Der 80mm Refraktor schaffte es, die M81 unter einem etwas mehr als 5mag-Himmel so darzustellen, wie ein C14 die M65 über der Lichtglocke einer Großstadt. Das war der visuelle Eindruck - mag nicht nachrechnen, ob es sein kann.

Ich ging mit dem 19mm Pano kurz auf M13, M92 und M3 - mit dem Leuchtpunktsucher, einer ungefähren Ahnung wo die Teile liegen und 3° GF sofort gefunden.
Jetzt machte es doch wieder Spaß, klar sah der M3 im C14 in kleinste Sterne bis fast zum Zentrum aufgelöst, eindrucksvoller aus.

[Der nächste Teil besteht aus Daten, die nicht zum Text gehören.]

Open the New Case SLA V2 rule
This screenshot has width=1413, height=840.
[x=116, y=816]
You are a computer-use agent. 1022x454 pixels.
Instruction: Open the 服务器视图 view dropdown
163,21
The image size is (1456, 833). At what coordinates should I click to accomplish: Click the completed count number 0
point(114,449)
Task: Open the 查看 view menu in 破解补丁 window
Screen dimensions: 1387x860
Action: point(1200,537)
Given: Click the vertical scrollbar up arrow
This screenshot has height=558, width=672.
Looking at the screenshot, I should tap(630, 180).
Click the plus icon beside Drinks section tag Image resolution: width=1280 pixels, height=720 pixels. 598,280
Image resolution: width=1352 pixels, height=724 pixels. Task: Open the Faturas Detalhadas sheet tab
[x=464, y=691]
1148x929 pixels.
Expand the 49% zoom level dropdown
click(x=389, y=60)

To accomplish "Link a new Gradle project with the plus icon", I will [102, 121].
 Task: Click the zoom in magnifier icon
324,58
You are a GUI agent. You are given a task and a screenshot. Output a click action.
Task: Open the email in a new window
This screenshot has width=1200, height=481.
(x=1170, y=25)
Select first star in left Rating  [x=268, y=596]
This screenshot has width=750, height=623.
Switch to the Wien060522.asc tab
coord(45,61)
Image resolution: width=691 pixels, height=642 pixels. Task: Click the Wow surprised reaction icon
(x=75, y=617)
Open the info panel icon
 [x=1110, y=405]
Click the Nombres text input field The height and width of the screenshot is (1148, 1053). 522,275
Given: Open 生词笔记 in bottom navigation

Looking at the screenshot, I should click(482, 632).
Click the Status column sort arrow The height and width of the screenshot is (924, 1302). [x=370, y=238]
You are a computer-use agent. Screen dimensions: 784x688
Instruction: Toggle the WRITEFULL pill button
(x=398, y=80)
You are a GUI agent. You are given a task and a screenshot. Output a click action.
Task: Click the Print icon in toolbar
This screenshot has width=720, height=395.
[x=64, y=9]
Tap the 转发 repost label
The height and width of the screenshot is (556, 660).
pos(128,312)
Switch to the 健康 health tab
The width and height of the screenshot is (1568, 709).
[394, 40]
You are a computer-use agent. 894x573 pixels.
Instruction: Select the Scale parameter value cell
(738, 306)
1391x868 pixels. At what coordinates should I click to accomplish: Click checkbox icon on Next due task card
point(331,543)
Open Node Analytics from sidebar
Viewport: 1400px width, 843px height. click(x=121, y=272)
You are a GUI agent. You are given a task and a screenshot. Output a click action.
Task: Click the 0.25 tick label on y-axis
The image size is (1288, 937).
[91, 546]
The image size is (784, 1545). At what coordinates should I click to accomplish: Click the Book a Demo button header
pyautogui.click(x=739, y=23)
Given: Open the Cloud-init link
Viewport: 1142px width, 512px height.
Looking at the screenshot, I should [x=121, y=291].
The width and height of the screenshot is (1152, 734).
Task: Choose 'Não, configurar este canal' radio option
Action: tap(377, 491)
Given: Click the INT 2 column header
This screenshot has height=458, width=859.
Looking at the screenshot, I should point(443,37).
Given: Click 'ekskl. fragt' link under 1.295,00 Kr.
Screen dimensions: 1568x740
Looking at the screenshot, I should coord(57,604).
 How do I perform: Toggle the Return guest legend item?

Also schnell zur M51 mit ihrem kleinen Begleiter, der M101 (schwach, aber groß) und natürlich M81/82. Diese kann im 80/400 Refraktor bis 44x gut vergrößert und angeschaut werden. Strukturen sind da Fehlanzeige, eher Helligkeitsschwankungen.

Doch Dunkelheit und ein wenig astronomisches Sehen half mir an dem 80mm Refraktor doch noch bis zum Eulennebel (gut mit UHC) und der M108 (10,5mag), welche unter dem etwas über 5mag-Himmel die Grenze darstellen sollte. Von der M108 zum Eulennebel habe ich die Sterne nach möglichst schwachen Exemplaren durchschaut. Im Nachhinein habe ich in HNSKY nachgeschaut und Sterne bis 11.6m sehen können. Mit einem TSSWM 9mm ... ganz okay.

Trotz des Abstiegs auf ein 80mm, hat es Spaß gemacht. Warum?
Der Himmel war dunkler ... das macht richtig was aus.

Ich nehme an, ihr schaut gerade mit euren großen Geräten und wünsche euch einen klasse Himmel da draußen.